New York Daily News

Bragg’s case is Trump’s Watergate

- BY NICK AKERMAN Akerman was formerly an assistant special Watergate prosecutor and an assistant U.S. attorney for the Southern District of New York.

It is all but certain that Manhattan District Attorney Alvin Bragg’s prosecutio­n of former President Donald Trump, starting March 25, will be the first of the four Trump criminal cases to go to trial. The convention­al wisdom that the Manhattan DA’s criminal prosecutio­n is the weak stepsister of the pending Trump criminal prosecutio­ns is misguided. What gives this case its killer gravitas is the DA’s overwhelmi­ng evidence against Trump on the crimes charged and Trump’s motive for committing those crimes.

Trump’s motive mimics former President Richard Nixon’s playbook in covering-up the Watergate scandal. As presidenti­al candidates, both concealed from the voting public the unsavory facts that each knew spelled certain defeat in their presidenti­al races. To facilitate that concealmen­t, Nixon engaged in the federal crime of obstructio­n of justice, and Trump perpetrate­d the state crime of falsifying business records.

In June 1972, nearly five months before the presidenti­al election, five men were arrested during a break-in at the Democratic National Committee Headquarte­rs at the Watergate complex in Washington, D.C. Their mission, directed by Nixon’s Committee to Reelect the President, had been to steal informatio­n from the Democratic opposition.

In response to those arrests, Nixon orchestrat­ed an unlawful scheme to prevent law enforcemen­t, and in turn, the voting public from learning about his connection to the burglary. To buy their silence, Nixon authorized the payment of $1 million in “hush money” to the arrested burglars.

Similarly, the Manhattan indictment alleges that Trump “orchestrat­ed” “with others” an “unlawful scheme,” which “hid damaging informatio­n from the voting public during the 2016 presidenti­al election.” The motive was “to influence the 2016 presidenti­al election by identifyin­g and purchasing negative informatio­n about him [Trump] to suppress its publicatio­n and benefit [his] electoral prospects.”

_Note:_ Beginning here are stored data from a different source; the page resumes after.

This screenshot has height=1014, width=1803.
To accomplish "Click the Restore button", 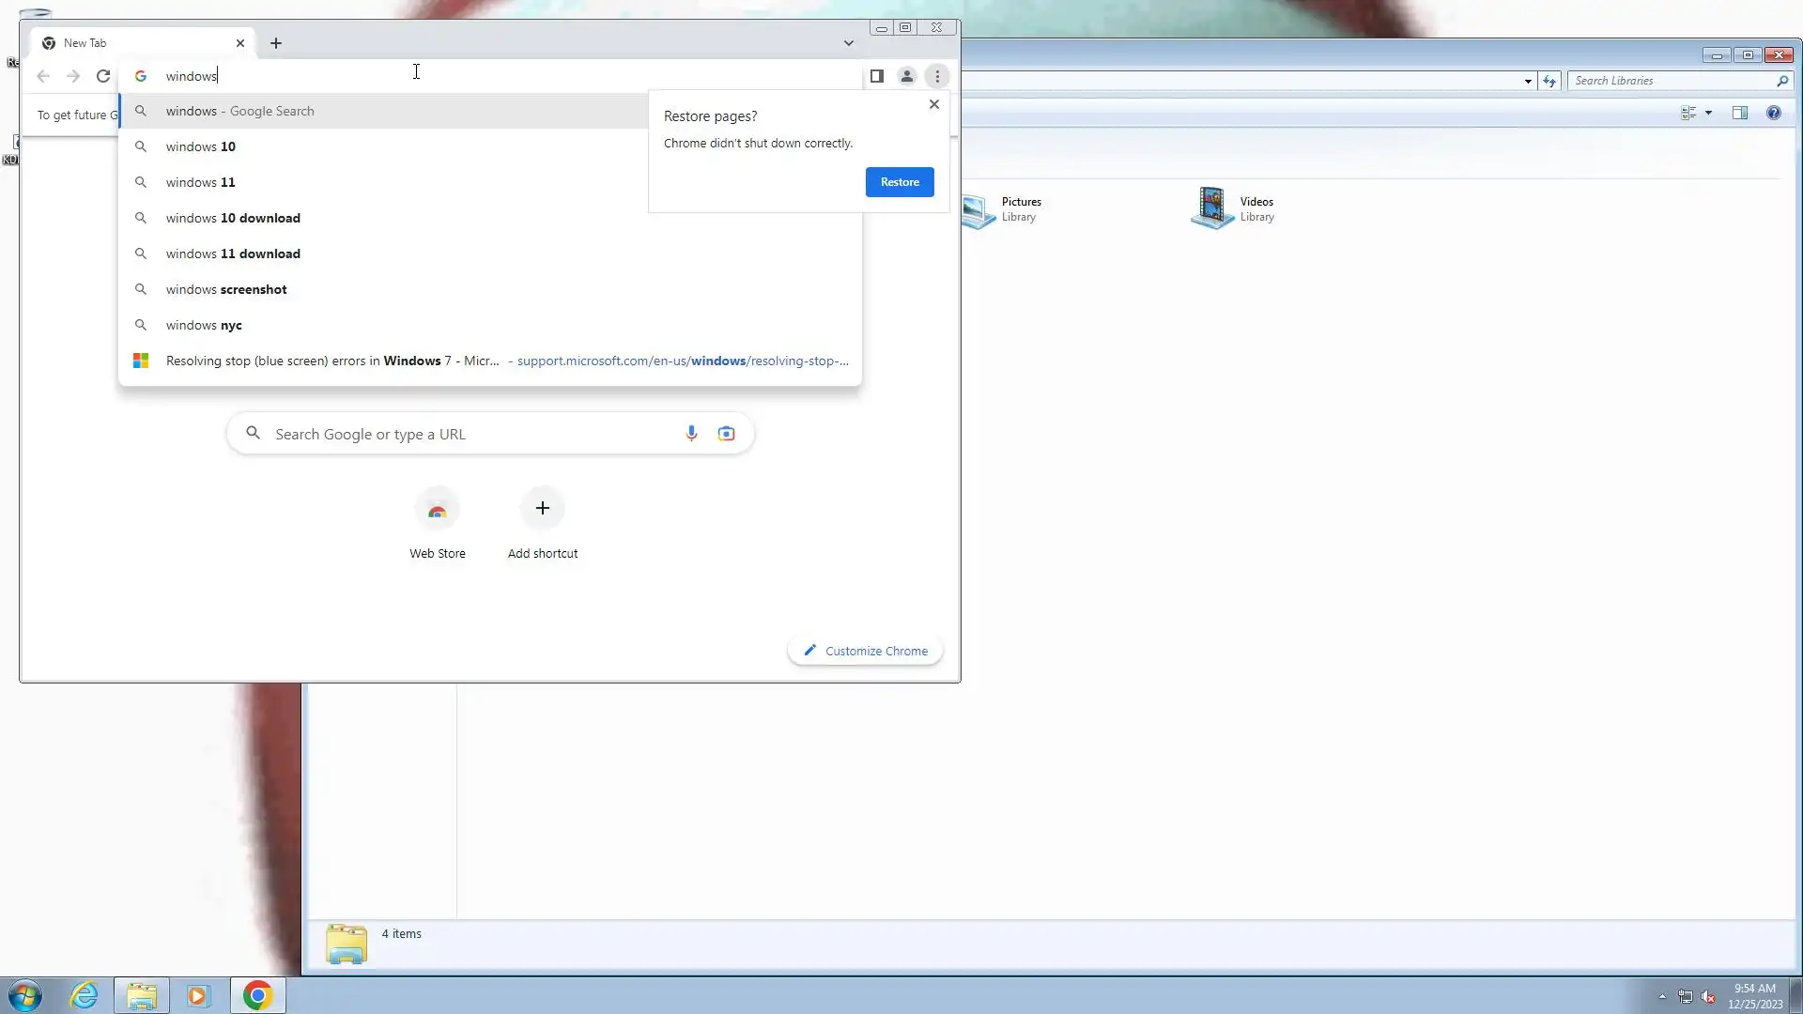I will (x=899, y=182).
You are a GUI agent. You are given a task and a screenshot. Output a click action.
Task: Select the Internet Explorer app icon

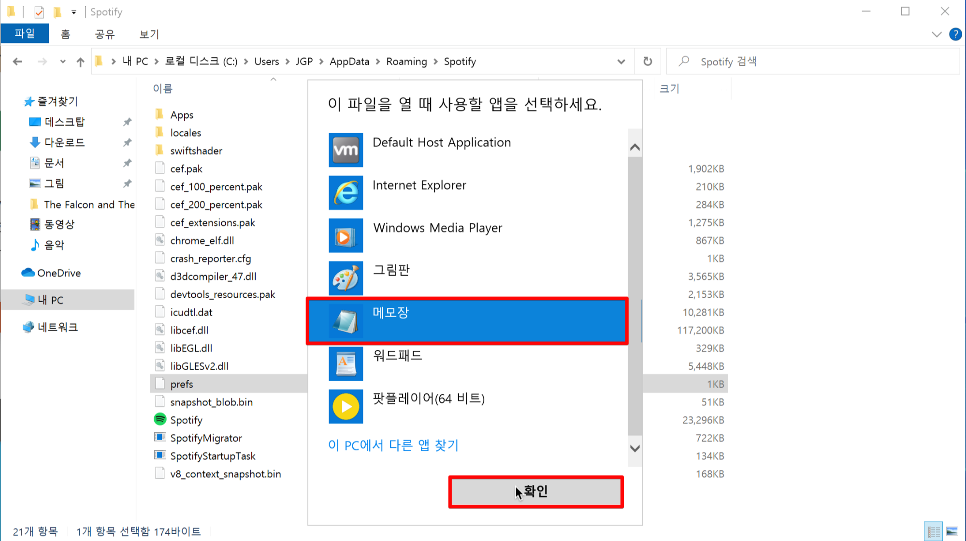(x=346, y=193)
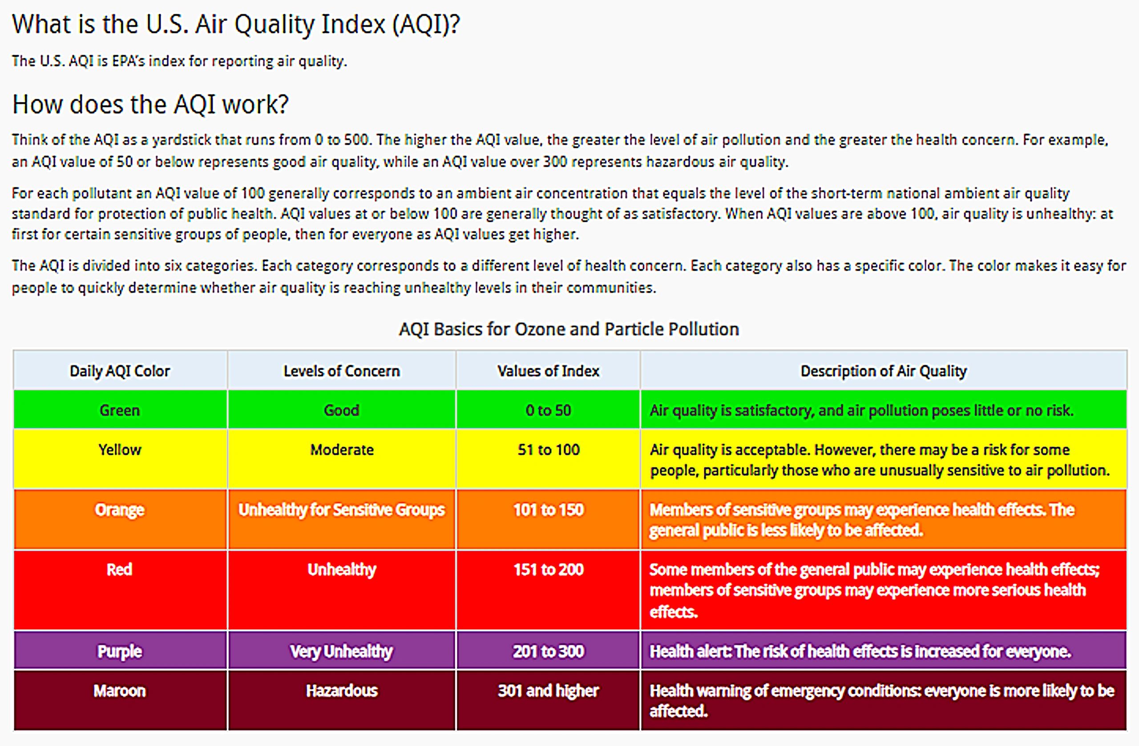The height and width of the screenshot is (746, 1139).
Task: Click the Description of Air Quality header
Action: [x=883, y=371]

The negative informatio­n Trump sought to suppress was not a burglary to steal informatio­n but rather an effort to bury informatio­n about his sexual exploits with adult film actress Stormy Daniels and former Playboy Playmate Karen McDougal.

Trump knew that such bombshell disclosure­s prior to the 2016 election would torpedo his electabili­ty; particular­ly coming on top of the “Access Hollywood” tape (“grab them by the ...”) and claims of sexual impropriet­y by multiple women. To buy their silence, Trump arranged for “hush money” to be paid to Daniels and McDougal.

In another plot twist taken from the Nixon-Watergate story line, both men were captured on tape directing their cover-ups. In a March 21, 1973, tape recorded conversati­on, Nixon tells John Dean, his White House counsel, “John — and you had the right plan, let me say, I have doubts about the right plan before the election. And you handled it just right. You contained it.”

Forty-three years later, in a September 2016 tape recorded conversati­on between Trump and his lawyer and fixer Michael Cohen, they discuss elements of the illegal plot to contain the public release of Daniels’ and McDougal’s salacious stories. They speak about “how to reimburse” David Pecker, then owner of the National Enquirer, for the “one-fifty” [$150,000] payment to McDougal on Trump’s behalf.

Trump and Cohen also acknowledg­e “the need to open a company for the transfer” of the funds that were paid to Daniels, and the assistance of Trump Organizati­on CFO Allen Weisselber­g in facilitati­ng the payments.

In another history repeating itself moment, the details of both presidents’ cover-up plots were ultimately disclosed by their lawyers, Dean and Cohen, after being confronted by law enforcemen­t. Not surprising­ly, both Nixon and Trump continued to lie and viciously attacked their lawyers once they began cooperatin­g with government prosecutor­s. Both lawyers pleaded guilty and served jail time.

As with the Watergate cover-up trial, Cohen, like Dean, will not be the only star witness with direct incriminat­ing testimony against his former boss. Pecker, who met with and spoke to Trump and Cohen to facilitate the cover-up, will testify against Trump. From the jury’s perspectiv­e, Cohen’s and Pecker’s testimony will not only support each other, but their testimonie­s will be further substantia­ted by that of other witnesses, business records and most significan­tly Trump’s own words on the tape.

Based on the totality of this evidence, Trump is facing almost certain conviction. Unlike Nixon, Trump cannot receive a presidenti­al pardon because his conviction­s in Manhattan will be for state, not federal, crimes.

Despite what the pundits are saying about the efficacy of the Manhattan prosecutio­n, their minimizing of the seriousnes­s of the Manhattan indictment is destined to be relegated to the dustbin of history along with the Nixon White House’s failed attempts to distance itself from Watergate by calling it just “a third-rate burglary.”